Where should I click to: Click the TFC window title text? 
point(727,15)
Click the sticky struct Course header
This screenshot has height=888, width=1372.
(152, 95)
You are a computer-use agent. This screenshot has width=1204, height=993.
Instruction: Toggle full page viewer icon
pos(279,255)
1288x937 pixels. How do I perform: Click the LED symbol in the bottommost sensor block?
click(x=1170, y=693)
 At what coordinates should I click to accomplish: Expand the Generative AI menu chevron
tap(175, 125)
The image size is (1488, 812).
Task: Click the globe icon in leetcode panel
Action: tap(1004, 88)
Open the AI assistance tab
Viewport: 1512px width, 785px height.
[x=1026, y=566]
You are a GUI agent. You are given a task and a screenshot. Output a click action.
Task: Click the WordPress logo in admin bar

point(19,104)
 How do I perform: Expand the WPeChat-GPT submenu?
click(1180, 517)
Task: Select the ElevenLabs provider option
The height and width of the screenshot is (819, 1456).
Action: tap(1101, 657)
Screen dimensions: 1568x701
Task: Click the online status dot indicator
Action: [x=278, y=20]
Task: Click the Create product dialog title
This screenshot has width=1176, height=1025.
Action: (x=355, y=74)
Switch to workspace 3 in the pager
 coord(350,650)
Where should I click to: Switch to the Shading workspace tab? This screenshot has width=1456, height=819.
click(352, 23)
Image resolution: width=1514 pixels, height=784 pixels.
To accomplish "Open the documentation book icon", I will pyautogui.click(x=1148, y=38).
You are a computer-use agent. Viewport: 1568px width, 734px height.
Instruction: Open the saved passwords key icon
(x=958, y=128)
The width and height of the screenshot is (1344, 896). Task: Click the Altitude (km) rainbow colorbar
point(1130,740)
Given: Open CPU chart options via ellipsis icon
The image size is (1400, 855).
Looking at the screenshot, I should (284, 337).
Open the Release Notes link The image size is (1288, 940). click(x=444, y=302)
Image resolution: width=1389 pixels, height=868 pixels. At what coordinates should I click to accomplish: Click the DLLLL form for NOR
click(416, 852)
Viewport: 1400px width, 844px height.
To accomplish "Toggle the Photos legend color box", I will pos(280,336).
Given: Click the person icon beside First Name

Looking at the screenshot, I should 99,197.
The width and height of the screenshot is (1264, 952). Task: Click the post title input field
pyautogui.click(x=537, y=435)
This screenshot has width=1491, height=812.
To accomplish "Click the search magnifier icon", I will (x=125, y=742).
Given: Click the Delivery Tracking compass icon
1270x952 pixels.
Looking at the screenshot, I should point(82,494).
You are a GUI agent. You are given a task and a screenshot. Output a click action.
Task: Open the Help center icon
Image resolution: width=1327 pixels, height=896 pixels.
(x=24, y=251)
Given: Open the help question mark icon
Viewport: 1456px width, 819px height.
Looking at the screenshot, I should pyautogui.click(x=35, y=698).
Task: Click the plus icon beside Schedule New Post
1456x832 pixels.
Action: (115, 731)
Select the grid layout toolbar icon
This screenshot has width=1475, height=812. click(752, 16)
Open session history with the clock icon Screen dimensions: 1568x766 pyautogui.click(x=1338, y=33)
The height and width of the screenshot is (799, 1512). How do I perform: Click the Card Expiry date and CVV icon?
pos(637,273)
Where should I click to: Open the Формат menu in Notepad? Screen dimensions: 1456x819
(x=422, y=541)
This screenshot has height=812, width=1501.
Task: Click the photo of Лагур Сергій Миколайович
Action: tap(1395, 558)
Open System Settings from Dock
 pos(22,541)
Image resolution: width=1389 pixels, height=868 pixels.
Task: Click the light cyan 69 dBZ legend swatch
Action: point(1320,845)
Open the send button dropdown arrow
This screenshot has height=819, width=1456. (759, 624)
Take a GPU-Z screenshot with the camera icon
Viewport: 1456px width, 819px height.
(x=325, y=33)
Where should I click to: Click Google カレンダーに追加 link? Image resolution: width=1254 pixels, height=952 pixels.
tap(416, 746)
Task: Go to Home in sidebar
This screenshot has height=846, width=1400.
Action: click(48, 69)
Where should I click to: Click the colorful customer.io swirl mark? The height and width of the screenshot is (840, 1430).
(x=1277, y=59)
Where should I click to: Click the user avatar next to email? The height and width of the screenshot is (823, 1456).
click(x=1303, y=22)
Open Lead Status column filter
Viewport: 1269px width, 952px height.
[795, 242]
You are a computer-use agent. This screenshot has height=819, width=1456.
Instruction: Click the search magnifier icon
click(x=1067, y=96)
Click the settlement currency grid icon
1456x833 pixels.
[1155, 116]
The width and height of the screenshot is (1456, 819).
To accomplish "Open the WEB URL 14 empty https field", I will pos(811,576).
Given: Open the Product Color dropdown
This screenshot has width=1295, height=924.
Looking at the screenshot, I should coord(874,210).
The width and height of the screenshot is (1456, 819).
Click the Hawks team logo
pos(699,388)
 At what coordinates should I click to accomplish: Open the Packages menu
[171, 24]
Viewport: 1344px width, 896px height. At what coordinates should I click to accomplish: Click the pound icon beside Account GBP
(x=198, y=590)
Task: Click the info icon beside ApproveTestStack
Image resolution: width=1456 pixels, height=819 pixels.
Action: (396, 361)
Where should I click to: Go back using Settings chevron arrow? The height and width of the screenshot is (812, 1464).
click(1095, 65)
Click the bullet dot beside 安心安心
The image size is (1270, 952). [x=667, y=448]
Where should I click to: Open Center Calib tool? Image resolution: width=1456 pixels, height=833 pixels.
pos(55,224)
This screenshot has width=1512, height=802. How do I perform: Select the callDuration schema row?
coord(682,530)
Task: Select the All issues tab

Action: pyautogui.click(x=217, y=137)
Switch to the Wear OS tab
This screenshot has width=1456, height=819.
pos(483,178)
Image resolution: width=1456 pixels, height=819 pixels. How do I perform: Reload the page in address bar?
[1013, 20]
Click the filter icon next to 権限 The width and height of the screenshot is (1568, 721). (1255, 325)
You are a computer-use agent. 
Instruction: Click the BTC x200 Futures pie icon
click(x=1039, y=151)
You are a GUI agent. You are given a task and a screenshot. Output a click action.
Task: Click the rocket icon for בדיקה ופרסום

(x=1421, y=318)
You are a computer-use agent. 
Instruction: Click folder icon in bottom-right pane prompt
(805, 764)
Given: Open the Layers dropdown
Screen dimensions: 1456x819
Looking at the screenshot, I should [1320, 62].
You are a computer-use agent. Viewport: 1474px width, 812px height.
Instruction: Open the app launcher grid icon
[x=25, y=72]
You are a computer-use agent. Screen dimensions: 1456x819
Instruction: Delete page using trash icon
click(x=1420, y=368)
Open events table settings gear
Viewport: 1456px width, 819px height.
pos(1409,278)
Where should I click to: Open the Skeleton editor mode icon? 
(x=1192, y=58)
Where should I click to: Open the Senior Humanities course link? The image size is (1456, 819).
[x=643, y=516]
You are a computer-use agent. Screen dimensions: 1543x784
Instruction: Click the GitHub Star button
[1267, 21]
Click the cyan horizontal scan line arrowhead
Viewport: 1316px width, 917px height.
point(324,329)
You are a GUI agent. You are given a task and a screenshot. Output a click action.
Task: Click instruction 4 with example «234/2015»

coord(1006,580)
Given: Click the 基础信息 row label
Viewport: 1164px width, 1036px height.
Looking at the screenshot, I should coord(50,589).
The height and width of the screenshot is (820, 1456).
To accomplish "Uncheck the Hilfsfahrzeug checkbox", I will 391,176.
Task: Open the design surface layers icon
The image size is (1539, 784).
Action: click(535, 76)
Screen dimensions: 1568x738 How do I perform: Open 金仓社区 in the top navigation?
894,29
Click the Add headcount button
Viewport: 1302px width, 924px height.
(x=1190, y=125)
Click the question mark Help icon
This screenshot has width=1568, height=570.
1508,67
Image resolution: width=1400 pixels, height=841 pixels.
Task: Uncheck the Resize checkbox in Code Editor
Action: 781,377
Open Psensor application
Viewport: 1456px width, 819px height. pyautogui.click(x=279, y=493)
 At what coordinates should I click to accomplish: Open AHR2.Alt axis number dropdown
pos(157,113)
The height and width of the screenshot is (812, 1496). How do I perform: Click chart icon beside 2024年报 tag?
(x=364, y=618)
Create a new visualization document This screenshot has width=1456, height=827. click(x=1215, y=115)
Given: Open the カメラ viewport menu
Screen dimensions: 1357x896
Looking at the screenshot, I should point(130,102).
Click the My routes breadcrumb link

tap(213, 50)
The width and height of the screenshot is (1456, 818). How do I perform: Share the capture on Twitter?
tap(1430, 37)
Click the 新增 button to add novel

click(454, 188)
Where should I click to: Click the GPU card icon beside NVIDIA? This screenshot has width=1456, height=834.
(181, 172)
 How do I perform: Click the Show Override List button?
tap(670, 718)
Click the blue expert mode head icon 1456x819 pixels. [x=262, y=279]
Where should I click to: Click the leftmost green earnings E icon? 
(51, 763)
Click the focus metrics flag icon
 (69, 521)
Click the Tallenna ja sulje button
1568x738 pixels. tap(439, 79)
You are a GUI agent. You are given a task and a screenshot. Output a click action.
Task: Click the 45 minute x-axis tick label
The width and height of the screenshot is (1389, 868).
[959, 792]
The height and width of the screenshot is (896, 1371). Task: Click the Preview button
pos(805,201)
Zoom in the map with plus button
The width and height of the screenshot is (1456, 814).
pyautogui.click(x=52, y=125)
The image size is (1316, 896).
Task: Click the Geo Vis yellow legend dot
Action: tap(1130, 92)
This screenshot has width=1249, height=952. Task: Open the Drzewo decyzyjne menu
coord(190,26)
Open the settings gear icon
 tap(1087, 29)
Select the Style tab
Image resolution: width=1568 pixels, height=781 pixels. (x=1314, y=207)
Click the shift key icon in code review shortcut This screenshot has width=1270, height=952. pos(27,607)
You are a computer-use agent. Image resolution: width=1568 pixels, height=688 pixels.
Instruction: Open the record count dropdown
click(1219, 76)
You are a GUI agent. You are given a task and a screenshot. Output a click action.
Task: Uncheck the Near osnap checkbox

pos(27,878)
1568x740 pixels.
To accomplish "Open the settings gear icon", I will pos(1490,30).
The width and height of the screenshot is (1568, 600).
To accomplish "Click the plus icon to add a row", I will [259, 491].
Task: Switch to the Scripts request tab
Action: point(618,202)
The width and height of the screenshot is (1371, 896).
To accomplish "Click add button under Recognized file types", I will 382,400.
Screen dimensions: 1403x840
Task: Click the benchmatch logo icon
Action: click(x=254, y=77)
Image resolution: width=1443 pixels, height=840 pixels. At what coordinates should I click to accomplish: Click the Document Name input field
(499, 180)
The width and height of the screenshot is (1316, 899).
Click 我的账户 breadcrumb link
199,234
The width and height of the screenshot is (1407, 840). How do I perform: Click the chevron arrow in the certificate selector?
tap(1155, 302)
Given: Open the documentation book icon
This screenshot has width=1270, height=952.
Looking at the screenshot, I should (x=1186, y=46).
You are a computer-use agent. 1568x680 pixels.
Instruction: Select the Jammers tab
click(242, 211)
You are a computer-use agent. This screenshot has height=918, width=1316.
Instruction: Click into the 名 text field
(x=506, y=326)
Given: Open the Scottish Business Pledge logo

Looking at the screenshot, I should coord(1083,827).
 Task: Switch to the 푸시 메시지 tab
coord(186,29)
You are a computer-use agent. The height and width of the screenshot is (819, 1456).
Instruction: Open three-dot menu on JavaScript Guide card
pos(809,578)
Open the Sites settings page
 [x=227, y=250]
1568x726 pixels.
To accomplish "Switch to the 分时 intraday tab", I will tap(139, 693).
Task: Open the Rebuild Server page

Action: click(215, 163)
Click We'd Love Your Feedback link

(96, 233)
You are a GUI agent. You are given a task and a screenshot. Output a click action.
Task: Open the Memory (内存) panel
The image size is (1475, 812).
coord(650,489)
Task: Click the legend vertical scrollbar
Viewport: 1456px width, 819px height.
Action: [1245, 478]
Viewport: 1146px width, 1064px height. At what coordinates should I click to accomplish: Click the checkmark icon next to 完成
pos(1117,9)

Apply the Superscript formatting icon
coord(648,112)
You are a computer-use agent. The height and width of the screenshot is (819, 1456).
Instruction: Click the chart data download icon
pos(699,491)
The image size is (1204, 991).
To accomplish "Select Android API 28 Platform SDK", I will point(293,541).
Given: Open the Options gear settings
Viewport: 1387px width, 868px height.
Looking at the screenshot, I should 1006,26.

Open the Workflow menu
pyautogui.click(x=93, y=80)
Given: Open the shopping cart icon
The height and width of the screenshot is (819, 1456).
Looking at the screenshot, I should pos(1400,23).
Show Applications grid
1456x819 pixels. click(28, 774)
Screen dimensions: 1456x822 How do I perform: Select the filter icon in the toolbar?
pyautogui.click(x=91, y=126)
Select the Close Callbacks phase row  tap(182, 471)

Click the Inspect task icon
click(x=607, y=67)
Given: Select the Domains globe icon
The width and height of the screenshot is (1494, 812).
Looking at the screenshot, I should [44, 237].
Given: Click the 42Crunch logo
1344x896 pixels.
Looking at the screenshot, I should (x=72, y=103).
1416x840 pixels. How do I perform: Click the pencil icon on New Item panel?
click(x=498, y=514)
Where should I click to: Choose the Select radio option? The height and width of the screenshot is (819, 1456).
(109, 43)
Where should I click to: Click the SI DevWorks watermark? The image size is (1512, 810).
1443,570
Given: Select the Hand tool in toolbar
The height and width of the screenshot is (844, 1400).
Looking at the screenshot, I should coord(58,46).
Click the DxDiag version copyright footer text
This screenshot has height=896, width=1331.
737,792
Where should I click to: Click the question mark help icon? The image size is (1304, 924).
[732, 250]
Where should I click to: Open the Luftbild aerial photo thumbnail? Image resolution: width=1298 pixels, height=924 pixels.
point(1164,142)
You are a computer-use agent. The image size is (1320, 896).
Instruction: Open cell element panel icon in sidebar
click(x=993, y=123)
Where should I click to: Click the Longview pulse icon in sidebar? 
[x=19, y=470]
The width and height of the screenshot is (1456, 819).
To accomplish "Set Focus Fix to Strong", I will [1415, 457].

§ About this exercise
From the first line of the records above down to the line containing "has width=1204, height=993.", repeat each line exactly as written. Include both of those lines and add nothing.

§ Task response
Where should I click to: Click the TFC window title text? 
point(727,15)
Click the sticky struct Course header
This screenshot has height=888, width=1372.
(152, 95)
You are a computer-use agent. This screenshot has width=1204, height=993.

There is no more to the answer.